Imagine spending the day studying Kazakh, Kazakhstan’s official language, the physics of Apocalypse, and cryptozoology, a study on weird creatures of the world.
Some Northwestern students will spend this Saturday teaching more than 400 high school students from the Chicago area about these subjects and more through NU Splash!
Liza Plotnikov, a second-year doctoral student in McCormick, introduced the idea for NU Splash! last year from a similar program she participated in as an undergraduate at the Massachusetts Institute of Technology. The number of high school participants increased from around 80 last year, and the students represent more than 39 high schools in the Chicago area.
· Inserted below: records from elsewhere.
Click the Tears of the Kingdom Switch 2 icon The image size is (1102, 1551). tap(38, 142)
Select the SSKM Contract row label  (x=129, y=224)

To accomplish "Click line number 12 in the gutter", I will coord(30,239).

Classes are held between 10 a.m. and 5 p.m. Each student has to pay $10 for class supplies and lunches. Any NU student, undergraduate or graduate, can offer classes, and students this year submitted more classes than the program could fit. Plotnikov narrowed the submissions down to 62 unique classes.
Plotnikov said she enjoys the program because students realize learning is fun, particularly if the subject is interesting.
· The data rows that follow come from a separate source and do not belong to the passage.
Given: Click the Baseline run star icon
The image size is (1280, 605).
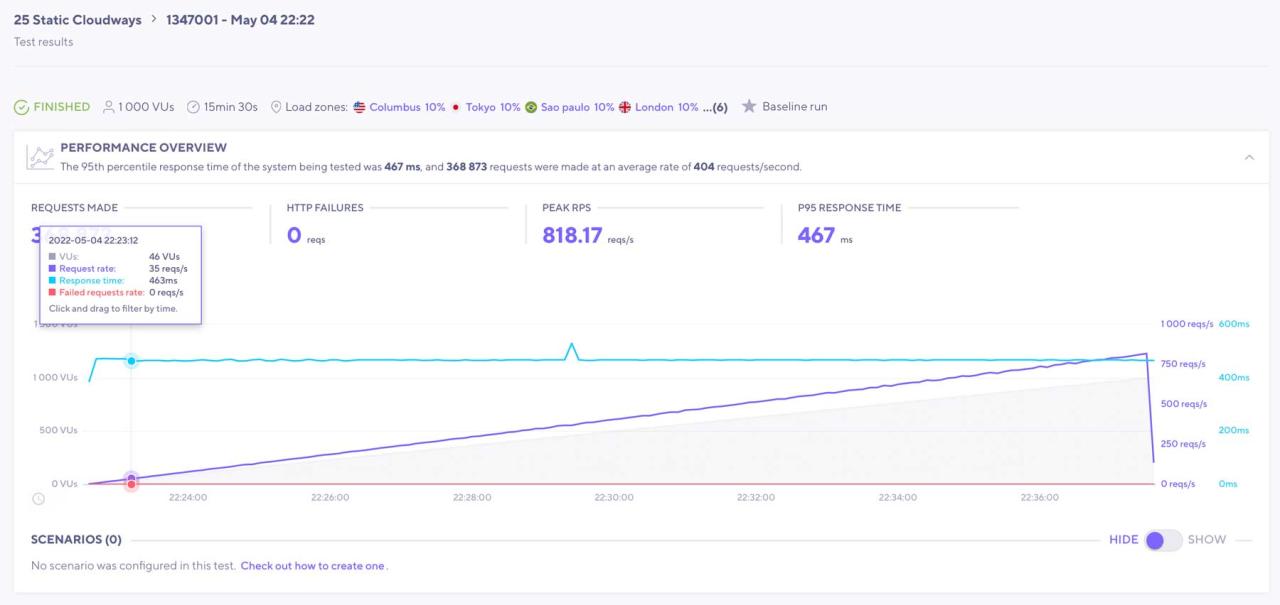Looking at the screenshot, I should 748,107.
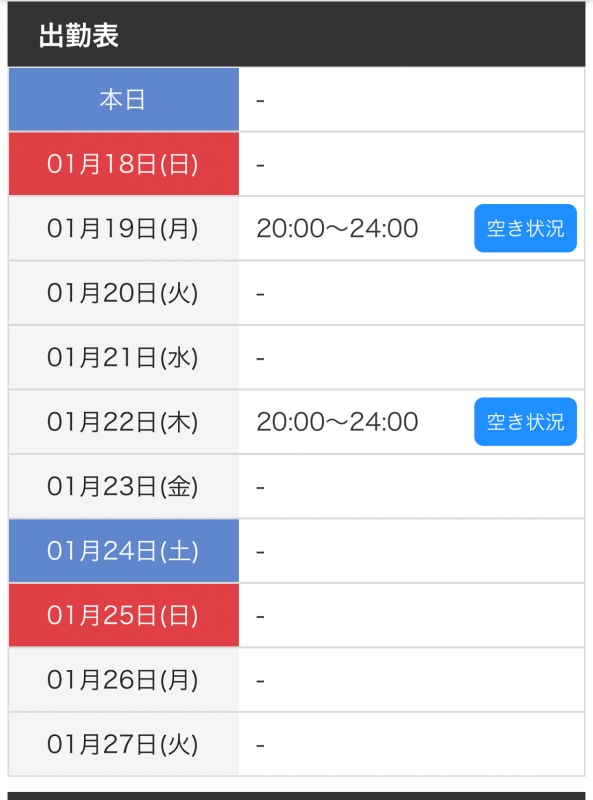Select the 01月23日(金) row

point(123,486)
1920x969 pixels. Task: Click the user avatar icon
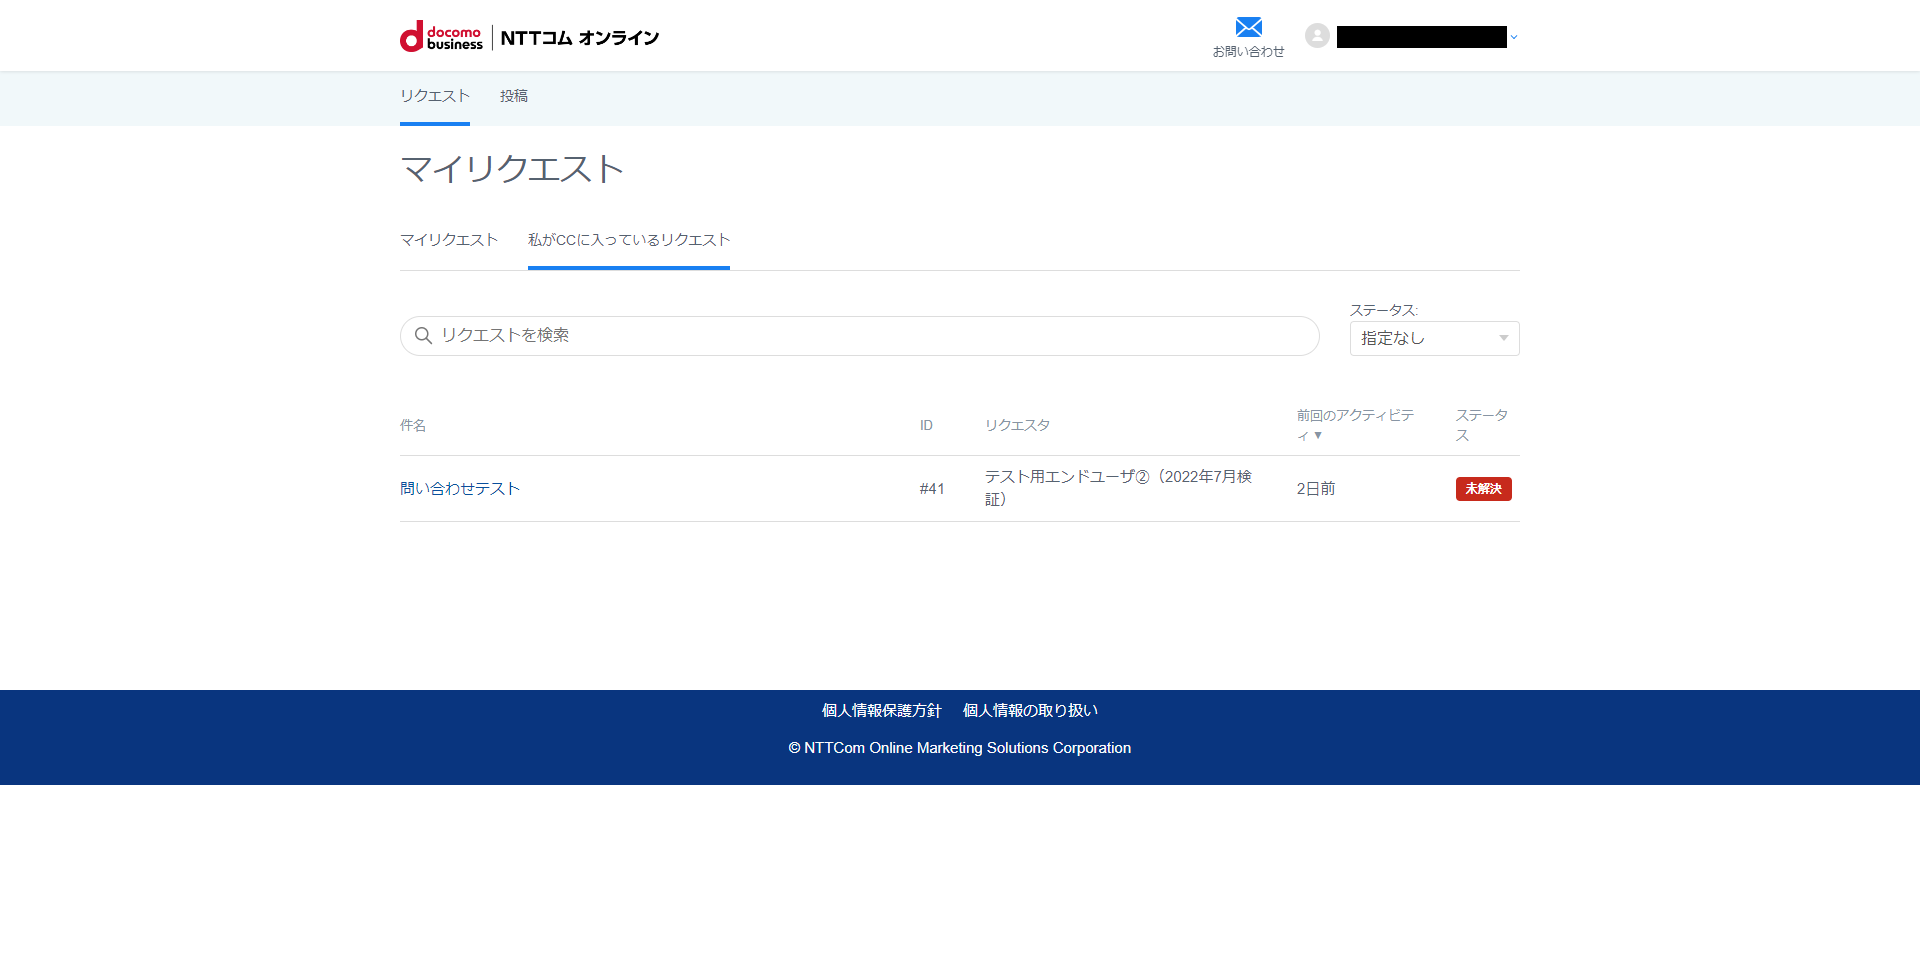pos(1317,36)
“On the day of the program, when the kids show up and they’re just really excited to give up their Saturdays to essentially be in school, it makes me very happy,” she said.
NU Splash! differs from the program at MIT because it does more outreach to underprivileged schools, whereas most students participating in the program at MIT come from middle-class suburbs of Boston, Plotnikov said. For example, NU Splash! offers busing to several schools serving generally underprivileged neighborhoods in Chicago.
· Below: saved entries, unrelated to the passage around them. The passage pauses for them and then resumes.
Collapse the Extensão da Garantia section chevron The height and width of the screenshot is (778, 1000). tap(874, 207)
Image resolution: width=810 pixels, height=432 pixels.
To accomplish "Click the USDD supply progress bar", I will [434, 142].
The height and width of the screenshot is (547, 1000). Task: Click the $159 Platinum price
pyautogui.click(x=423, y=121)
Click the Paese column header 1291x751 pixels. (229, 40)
The NU program also stands out because it draws students who live as many as three hours apart from each other and may not have the same access to extracurricular programs, said Amy Estersohn, a volunteer who has taught for NU Splash! last year and has been involved with other Splash programs nationwide.
“These are students who are so geographically far from each other and go to very different kinds of schools, and here they are going to spend a day together discussing the philosophy of video games or learning how to do street drumming,” Estersohn said. “I get very excited that students from different backgrounds are able to share their love of education and do something that’s so wildly different from any high school experience.”
High school participants can also learn about science and engineering courses at the college level, said Adam Jakus, a first-year doctoral student in McCormick, who is teaching at Splash 2011 this year after participating in similar programs at the Georgia Institute of Technology.
“The students can come here and see that if they go to college, they can use one of these million-dollar instruments in their first year of college if they choose to go into science or engineering. I think it’s enlightening for them,” said Jakus, who will be teaching a course on what materials look like under high-power microscopes.
High school students also realize college programs encourage creativity and are not simply a continuation of high school, he said.
“They had originally thought that science or engineering is boring or college is for nerds,” he said. “They realized that you can do science or engineering, have a good time and not necessarily be a nerd too.”